* Text shown *
## start

Elementary is one of the simplest Ubuntu-based distros available, and as such is a good starting point for beginners. The distro places great emphasis on design, and this has resulted in a curious choice of default software packages. While these may not be to everyone's liking, the apps are highly usable and a suitable replacement for their more popular alternatives.
It uses a dock to emulate the look of OS X, but it's not particularly configurable – and the same is true of the desktop as a whole. Once you've exhausted the basic options, be sure to install the Elementary Tweaks tool, which gives you greater control over all aspects of the desktop, including the dock. Once installed, you'll find it under Tweaks in System Settings.
Pinguy releases new stable versions to coincide with the latest underlying version of Ubuntu, but it doesn't rush these to market, instead making sure they're well tested first. The distro is wonderfully stable and a very attractive option for all Linux users. Whether you're an absolute beginner or someone looking to switch to another distro, this is definitely worth your time.
Pinguy also ships with a custom Docky, which you can use to create a number of docks. To each such dock, you can add docklets, such as weather, a network usage monitor and a workspace switcher. It also includes the Tweak Tool to help you easily configure many different aspects of the desktop.
One area where Solus does close the gap on its rivals is in terms of desktop configuration. That's largely thanks to the fact that it bundles the same Tweak Tool found in the other distros, making it relatively easy to configure the desktop to your tastes.


  • Zorin OS: 5/5
  • PinguyOS: 5/5
  • Elementary OS: 3/5
  • SolusOS: 3/5

Commercial services

Zorin offers Business and Ultimate editions for those happy to pay a small fee
A distro can have several reasons for offering paid add-ons. More often than not, it's just the developers trying to make some money so they can continue to produce it. This is why some distros also enable users to make donations to the project.
In addition to the desktop release, Zorin OS produces two premium versions that can be downloaded after giving a donation. The Business version can be had for a minimum of €8.99 (around £6.90, $9.80), while the Ultimate edition can be downloaded after donating a minimum of €9.99 (around £7.60, $10.90). With a purchase of these editions, you also get premium support. The distro also supports one-off donations.
PinguyOS also has an extensive store on CafePress, from where you can get all kinds of merchandise, such as mugs, T-shirts, bags and baby bibs. You can also donate via PayPal.
Elementary's website gives the impression you need to pay a fee for the OS before downloading it (type 0 into the 'Custom' box to skip this). It also has a US-only store offering merchandise. Furthermore, it supports ongoing monthly donations through Patreon to aid future development.
Solus encourages both one-off and monthly (Patreon Supporters) donations, with early access to developmental versions and premium support available in return.


  • Zorin OS: 4/5
  • PinguyOS: 3/5
  • Elementary OS: 3/5
  • SolusOS: 2/5

Support and documentation

Documentation may be one of the most important features
Regardless of a user's past OS dalliances, a beginner in Linux will encounter a vastly different way of doing things, in terms of everything from appearance to the alternative apps they will need to master. This is why the distro must provide extensive documentation. Additional resources, such as forum boards, mailing lists, wikis and so forth, which can help a newbie tap the collective experience of the community, are also appreciated.

## end

* Task list *
A. In the Linux distro comparison, list the kinds of merchandise named for the PinguyOS store on CafePress.
B. Quote the Linux distro comparison word for word, everything from "PinguyOS also has" down to "aid future development.".

* Provided data *
## start

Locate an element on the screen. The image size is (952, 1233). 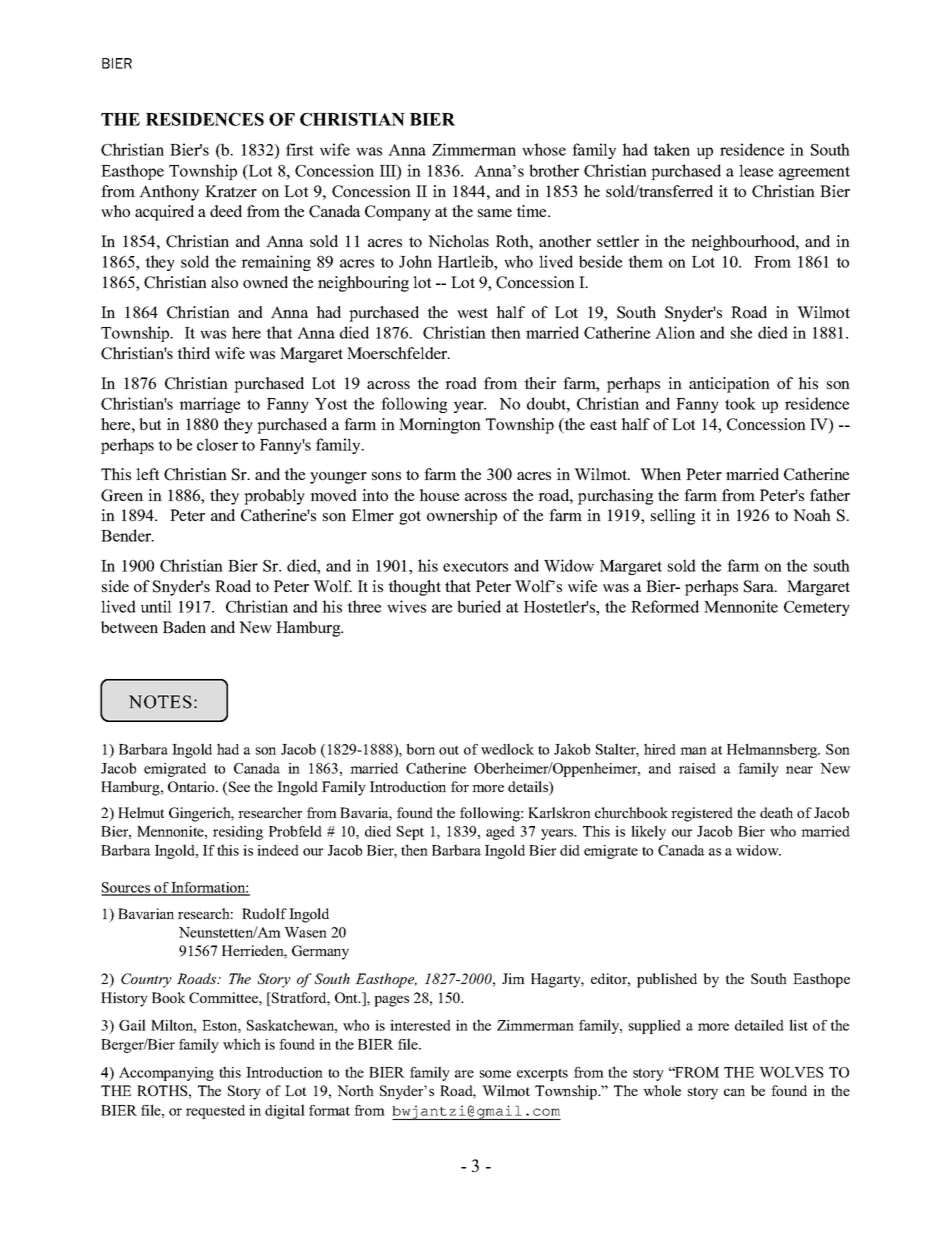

## end

* Results by task *
A.
- mugs
- T-shirts
- bags
- baby bibs

B.
PinguyOS also has an extensive store on CafePress, from where you can get all kinds of merchandise, such as mugs, T-shirts, bags and baby bibs. You can also donate via PayPal.
Elementary's website gives the impression you need to pay a fee for the OS before downloading it (type 0 into the 'Custom' box to skip this). It also has a US-only store offering merchandise. Furthermore, it supports ongoing monthly donations through Patreon to aid future development.